▸ **What you have to do**
Give the entries below again exactly. Their pictures are not needed.

▸ **Data extract**
---

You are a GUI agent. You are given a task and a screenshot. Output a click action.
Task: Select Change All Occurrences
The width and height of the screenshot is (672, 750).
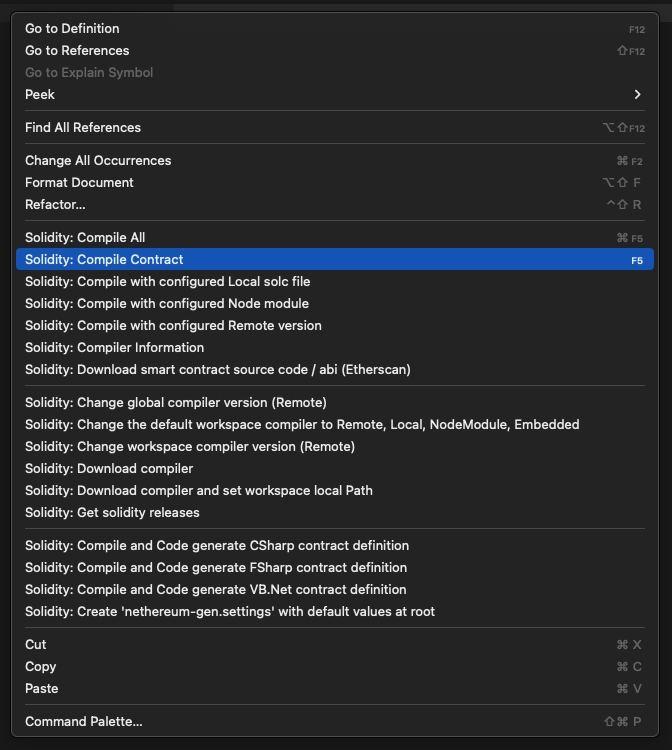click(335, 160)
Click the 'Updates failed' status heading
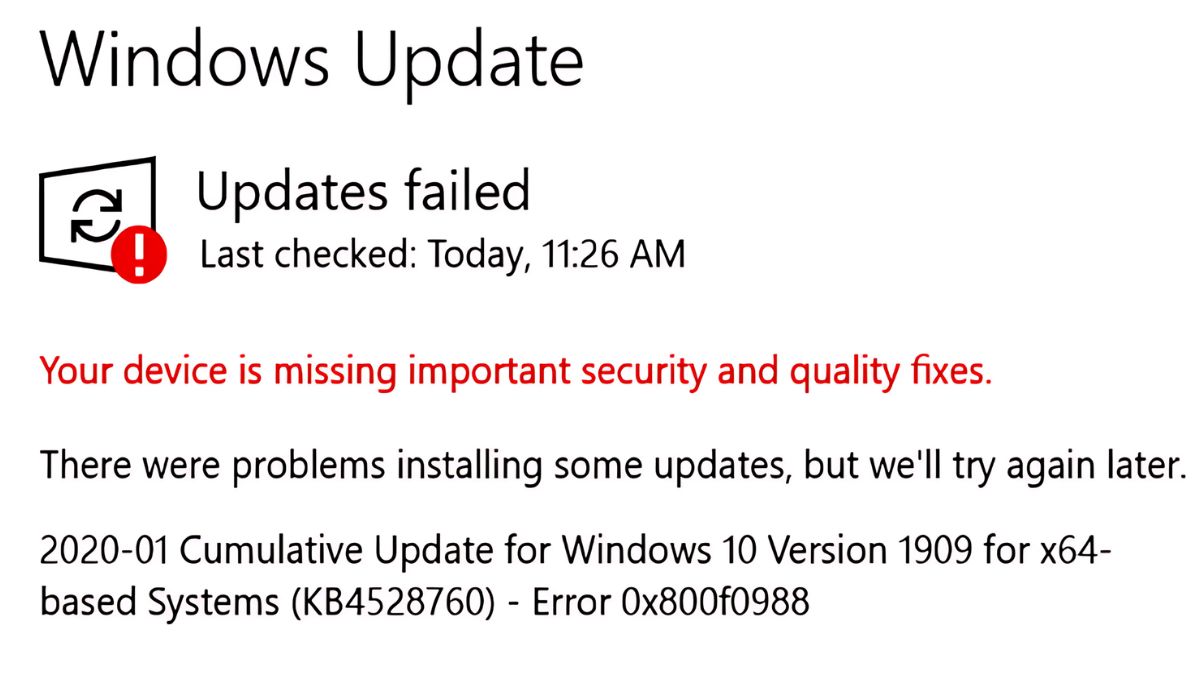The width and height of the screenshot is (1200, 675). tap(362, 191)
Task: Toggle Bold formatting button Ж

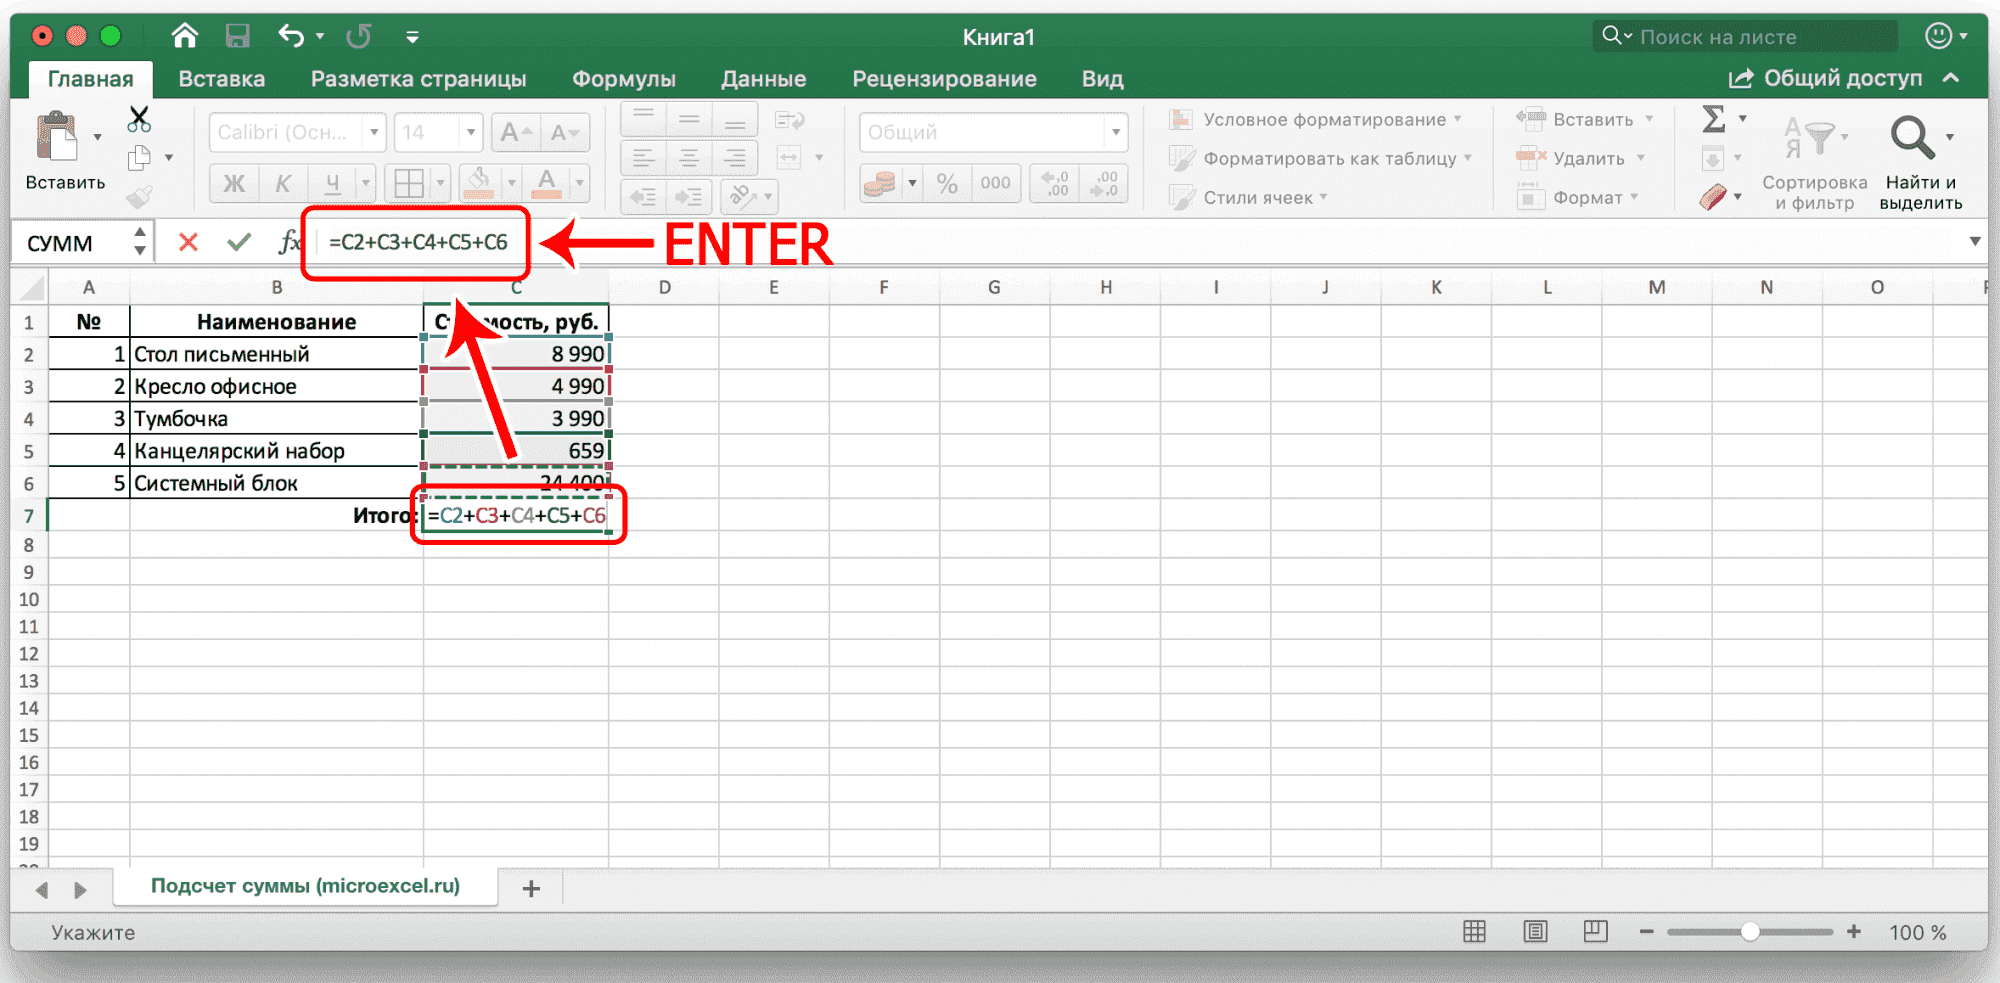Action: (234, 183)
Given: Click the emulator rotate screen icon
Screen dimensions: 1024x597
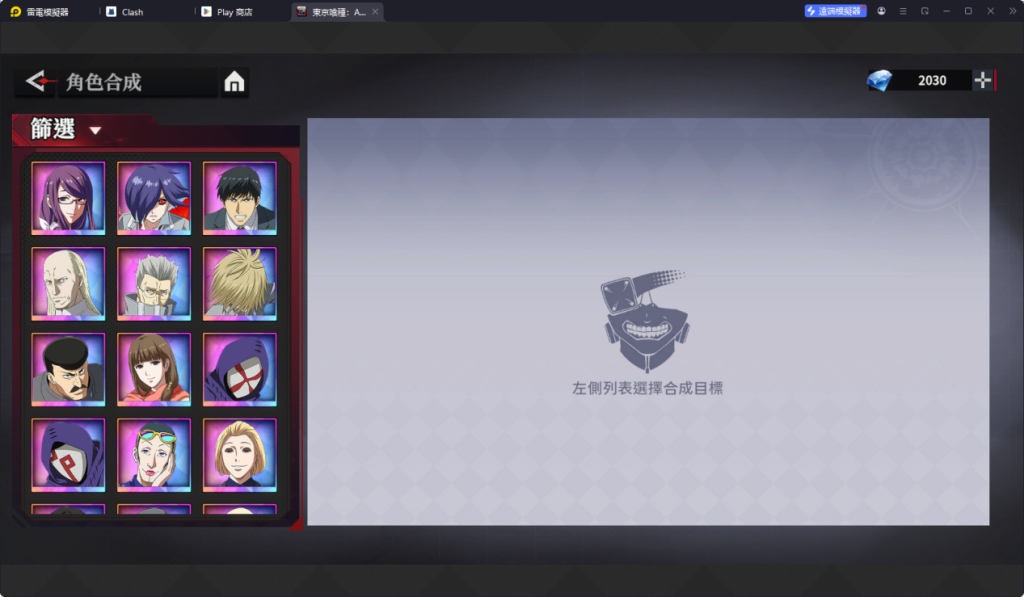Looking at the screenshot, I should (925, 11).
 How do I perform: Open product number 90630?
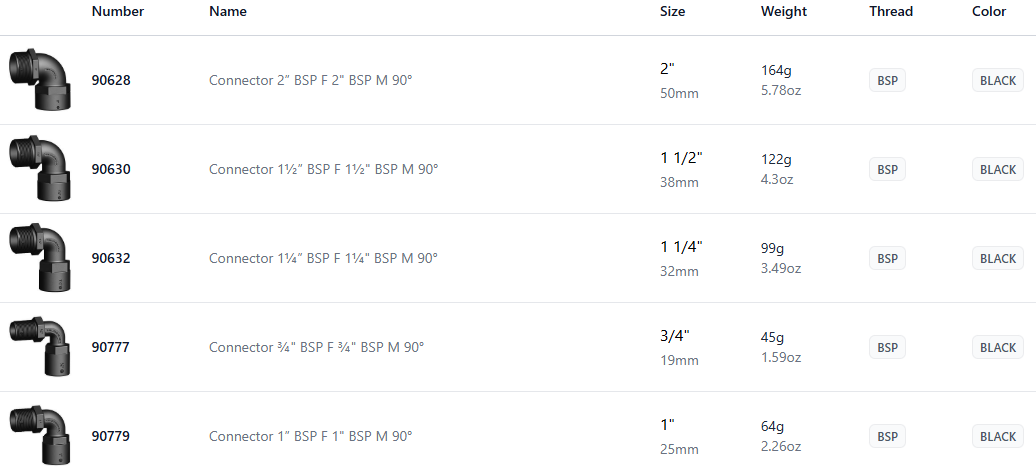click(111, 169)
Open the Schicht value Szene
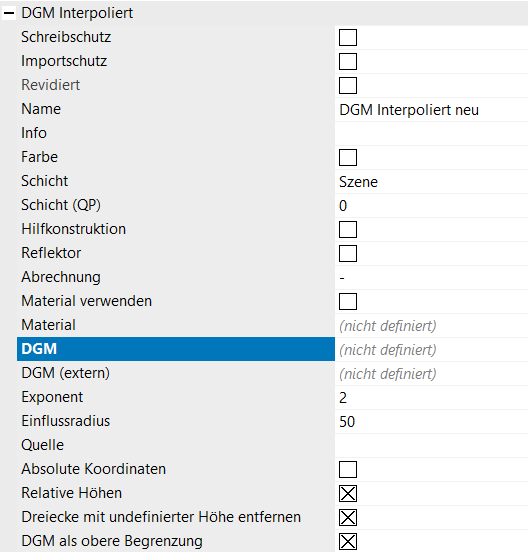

---

▸ **Answer to this problem**
You are a GUI agent. You are given a task and a screenshot. Output a click action.
Task: Select Change All Occurrences
The width and height of the screenshot is (672, 750).
click(335, 160)
Click the 'Updates failed' status heading
The width and height of the screenshot is (1200, 675). tap(362, 191)
Task: Toggle Bold formatting button Ж

Action: (234, 183)
Given: Click the emulator rotate screen icon
Screen dimensions: 1024x597
Looking at the screenshot, I should (925, 11).
 How do I perform: Open product number 90630?
click(111, 169)
Open the Schicht value Szene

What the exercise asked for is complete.